[Data entries]

§

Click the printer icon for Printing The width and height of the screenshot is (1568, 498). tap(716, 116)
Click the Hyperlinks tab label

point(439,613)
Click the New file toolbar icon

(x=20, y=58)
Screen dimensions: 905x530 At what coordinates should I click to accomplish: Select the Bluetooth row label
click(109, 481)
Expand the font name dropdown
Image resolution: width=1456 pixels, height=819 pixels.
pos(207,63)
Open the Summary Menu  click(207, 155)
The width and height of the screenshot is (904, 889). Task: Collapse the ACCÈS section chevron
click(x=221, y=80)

§

THE TASK —
When answering, write out each of the lines above exactly as given.

WRITTEN ANSWER —
Click the printer icon for Printing The width and height of the screenshot is (1568, 498). tap(716, 116)
Click the Hyperlinks tab label

point(439,613)
Click the New file toolbar icon

(x=20, y=58)
Screen dimensions: 905x530 At what coordinates should I click to accomplish: Select the Bluetooth row label
click(109, 481)
Expand the font name dropdown
Image resolution: width=1456 pixels, height=819 pixels.
pos(207,63)
Open the Summary Menu  click(207, 155)
The width and height of the screenshot is (904, 889). Task: Collapse the ACCÈS section chevron
click(x=221, y=80)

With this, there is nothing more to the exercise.